* **Exercise requirements**: The required output is the line containing "Toggle the Japanese input method (あ) icon" followed by every later line through the end of the data, all reproduced exactly.

* **Input**:

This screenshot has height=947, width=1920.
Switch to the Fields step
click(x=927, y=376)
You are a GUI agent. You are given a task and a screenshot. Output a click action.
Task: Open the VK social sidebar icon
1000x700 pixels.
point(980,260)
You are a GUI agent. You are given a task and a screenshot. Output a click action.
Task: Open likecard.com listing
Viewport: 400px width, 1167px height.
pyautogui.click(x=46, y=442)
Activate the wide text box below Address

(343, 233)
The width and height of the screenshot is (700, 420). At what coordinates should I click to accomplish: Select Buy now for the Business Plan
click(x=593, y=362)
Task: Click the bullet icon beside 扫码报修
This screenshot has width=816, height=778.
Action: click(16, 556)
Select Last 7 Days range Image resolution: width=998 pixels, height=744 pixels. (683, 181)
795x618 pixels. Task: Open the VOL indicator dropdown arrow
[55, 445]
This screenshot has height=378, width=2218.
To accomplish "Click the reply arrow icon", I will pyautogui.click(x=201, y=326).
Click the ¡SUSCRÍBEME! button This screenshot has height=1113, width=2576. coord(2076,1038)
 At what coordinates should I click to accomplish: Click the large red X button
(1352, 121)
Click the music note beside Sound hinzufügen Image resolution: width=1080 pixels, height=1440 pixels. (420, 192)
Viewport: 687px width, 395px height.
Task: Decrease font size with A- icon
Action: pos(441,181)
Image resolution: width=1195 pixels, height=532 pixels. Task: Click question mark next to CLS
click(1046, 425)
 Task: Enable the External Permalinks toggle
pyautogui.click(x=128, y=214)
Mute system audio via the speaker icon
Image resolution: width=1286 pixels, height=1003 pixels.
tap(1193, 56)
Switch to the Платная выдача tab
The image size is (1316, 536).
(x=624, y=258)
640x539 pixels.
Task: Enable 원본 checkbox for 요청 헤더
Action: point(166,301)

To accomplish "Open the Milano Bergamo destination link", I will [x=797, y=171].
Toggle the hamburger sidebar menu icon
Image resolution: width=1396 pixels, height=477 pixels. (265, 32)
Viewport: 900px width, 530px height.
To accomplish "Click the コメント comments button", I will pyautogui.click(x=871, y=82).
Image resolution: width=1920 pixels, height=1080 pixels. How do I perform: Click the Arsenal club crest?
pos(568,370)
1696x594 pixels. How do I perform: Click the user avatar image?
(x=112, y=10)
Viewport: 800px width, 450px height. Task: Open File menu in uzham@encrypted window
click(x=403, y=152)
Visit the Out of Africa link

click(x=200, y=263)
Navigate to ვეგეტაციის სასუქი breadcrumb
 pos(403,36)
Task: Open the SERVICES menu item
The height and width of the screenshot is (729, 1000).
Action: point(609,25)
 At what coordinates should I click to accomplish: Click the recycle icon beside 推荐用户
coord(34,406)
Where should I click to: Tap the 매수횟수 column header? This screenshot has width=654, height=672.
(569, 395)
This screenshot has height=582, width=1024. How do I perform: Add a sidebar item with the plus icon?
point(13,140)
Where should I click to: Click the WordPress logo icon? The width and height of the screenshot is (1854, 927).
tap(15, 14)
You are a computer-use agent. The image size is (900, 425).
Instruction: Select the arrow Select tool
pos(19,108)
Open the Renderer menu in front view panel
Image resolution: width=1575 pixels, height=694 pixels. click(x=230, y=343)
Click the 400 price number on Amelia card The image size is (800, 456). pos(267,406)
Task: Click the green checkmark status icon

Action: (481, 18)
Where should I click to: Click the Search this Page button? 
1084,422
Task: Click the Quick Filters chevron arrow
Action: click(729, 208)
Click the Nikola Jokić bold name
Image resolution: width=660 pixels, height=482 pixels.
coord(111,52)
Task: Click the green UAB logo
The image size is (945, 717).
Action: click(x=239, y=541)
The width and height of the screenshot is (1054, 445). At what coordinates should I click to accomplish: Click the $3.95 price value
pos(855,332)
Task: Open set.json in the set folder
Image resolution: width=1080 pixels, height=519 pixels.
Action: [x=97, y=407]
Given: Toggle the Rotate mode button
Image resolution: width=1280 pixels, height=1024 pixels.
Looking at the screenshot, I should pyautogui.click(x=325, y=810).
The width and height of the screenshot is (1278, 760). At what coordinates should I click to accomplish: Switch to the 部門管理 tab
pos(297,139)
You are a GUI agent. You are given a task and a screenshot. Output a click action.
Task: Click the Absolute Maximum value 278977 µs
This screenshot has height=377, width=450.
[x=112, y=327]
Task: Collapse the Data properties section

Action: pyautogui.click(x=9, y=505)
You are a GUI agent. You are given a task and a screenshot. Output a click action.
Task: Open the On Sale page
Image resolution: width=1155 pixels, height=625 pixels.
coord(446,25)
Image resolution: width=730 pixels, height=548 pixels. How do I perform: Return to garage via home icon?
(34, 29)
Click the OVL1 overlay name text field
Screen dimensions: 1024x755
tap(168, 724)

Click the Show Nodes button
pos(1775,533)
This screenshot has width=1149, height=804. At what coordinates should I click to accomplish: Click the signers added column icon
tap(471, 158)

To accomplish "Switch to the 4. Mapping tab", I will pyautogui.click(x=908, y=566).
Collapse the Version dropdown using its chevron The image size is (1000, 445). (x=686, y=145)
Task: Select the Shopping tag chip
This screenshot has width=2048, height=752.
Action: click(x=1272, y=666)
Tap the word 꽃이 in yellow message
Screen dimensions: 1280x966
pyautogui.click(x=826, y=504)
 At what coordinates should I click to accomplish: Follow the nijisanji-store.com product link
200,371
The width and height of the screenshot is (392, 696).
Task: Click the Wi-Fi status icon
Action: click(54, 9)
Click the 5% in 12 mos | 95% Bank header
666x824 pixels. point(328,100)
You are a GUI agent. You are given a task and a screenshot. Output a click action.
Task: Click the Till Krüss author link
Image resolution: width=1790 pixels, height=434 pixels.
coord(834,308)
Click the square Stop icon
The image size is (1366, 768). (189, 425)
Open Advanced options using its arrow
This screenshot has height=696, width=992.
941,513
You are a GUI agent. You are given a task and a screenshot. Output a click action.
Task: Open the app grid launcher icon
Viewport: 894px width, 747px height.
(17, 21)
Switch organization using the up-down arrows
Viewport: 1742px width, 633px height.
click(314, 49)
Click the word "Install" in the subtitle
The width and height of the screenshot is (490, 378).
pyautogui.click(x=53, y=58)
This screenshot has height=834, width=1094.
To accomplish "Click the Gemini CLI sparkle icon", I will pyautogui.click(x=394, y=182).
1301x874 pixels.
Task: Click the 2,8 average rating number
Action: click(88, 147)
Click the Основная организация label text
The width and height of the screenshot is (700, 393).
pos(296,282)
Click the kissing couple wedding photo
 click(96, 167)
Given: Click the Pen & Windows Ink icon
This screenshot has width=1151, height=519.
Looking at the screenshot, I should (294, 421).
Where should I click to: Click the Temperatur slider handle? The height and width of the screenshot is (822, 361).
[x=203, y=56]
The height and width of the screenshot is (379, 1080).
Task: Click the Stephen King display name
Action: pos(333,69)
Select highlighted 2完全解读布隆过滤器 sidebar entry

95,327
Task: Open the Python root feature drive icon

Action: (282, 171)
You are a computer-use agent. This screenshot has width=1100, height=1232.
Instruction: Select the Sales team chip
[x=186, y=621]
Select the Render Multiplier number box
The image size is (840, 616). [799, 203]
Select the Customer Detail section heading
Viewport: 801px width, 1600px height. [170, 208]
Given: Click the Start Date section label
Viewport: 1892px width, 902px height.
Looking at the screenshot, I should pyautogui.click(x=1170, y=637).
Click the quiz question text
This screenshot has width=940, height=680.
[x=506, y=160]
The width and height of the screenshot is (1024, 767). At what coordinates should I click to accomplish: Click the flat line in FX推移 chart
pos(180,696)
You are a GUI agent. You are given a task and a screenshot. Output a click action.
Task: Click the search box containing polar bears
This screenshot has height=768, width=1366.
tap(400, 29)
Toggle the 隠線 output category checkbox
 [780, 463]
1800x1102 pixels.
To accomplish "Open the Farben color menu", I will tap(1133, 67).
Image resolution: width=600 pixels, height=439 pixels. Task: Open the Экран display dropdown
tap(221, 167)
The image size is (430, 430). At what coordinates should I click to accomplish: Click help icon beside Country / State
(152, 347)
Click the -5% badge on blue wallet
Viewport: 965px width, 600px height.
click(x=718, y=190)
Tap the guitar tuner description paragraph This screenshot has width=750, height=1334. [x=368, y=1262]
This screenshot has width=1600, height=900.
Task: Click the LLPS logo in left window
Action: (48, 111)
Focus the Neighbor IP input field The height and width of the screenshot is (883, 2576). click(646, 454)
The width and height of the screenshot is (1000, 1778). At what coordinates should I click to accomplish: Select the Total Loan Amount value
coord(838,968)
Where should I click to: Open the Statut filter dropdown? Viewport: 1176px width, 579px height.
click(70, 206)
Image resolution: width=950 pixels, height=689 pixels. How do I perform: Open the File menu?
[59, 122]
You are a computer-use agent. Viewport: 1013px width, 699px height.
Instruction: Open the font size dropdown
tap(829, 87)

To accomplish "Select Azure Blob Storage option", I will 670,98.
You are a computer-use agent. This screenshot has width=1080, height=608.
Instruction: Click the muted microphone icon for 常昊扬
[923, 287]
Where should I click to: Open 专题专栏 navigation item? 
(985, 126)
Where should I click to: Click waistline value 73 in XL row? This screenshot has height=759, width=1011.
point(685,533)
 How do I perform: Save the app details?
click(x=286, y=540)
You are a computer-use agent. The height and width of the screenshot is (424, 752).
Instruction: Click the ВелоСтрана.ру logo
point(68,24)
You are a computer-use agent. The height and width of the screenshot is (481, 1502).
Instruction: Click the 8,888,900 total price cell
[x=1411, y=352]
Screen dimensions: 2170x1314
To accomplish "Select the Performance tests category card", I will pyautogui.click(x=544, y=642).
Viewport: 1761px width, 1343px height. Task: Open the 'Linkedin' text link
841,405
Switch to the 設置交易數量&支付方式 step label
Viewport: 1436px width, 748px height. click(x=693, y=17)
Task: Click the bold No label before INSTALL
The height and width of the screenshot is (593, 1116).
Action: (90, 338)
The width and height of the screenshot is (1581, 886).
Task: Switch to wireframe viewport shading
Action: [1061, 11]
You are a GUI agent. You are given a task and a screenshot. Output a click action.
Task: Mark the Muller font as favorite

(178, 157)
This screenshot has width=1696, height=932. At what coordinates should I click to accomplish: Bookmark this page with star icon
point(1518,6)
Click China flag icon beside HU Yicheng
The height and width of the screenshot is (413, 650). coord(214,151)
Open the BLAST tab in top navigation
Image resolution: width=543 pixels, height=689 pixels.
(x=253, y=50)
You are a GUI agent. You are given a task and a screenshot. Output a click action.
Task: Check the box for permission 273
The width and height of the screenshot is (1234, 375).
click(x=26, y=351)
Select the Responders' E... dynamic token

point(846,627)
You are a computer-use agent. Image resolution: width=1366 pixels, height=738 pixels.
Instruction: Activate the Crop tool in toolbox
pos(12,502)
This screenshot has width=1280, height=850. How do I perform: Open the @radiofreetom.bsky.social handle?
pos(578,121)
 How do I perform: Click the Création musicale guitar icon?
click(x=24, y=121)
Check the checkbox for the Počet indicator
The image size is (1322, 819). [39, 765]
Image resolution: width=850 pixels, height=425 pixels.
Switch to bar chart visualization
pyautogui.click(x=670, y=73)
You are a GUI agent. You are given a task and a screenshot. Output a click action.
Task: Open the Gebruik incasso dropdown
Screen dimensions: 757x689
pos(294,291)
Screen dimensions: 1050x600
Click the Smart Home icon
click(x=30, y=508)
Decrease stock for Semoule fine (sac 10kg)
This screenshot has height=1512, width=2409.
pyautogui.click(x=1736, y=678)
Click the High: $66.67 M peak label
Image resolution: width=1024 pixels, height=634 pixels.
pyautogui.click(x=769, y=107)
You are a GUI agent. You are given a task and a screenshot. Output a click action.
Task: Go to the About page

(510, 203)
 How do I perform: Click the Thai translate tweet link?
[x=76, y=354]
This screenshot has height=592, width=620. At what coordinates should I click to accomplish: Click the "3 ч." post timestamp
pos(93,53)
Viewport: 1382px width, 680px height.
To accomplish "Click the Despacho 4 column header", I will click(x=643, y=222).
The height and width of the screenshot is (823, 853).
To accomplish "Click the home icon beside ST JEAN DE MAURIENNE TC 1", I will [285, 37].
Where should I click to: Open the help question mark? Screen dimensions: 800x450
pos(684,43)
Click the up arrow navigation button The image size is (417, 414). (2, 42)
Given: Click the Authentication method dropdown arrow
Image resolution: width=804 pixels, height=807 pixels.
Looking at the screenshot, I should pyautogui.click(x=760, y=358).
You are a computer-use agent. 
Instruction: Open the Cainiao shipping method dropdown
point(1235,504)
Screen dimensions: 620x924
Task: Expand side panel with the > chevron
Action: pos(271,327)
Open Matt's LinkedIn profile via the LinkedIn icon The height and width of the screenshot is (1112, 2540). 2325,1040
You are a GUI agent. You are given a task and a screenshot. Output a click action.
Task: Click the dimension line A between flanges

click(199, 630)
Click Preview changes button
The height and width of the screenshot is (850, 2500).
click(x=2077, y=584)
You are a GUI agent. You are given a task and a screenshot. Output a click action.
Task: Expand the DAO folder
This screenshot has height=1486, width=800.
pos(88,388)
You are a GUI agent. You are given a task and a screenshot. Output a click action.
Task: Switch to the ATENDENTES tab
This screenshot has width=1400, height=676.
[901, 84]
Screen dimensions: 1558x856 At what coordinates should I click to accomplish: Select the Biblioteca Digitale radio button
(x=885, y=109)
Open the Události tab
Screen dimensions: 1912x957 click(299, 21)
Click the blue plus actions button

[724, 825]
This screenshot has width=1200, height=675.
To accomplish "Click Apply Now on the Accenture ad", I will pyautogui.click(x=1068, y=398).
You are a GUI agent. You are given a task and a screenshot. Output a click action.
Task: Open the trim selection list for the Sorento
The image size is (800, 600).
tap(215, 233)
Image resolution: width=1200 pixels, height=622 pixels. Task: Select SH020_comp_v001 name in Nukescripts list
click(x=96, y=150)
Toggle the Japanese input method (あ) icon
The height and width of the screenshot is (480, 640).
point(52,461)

* **Response to the exercise**:
Toggle the Japanese input method (あ) icon
The height and width of the screenshot is (480, 640).
point(52,461)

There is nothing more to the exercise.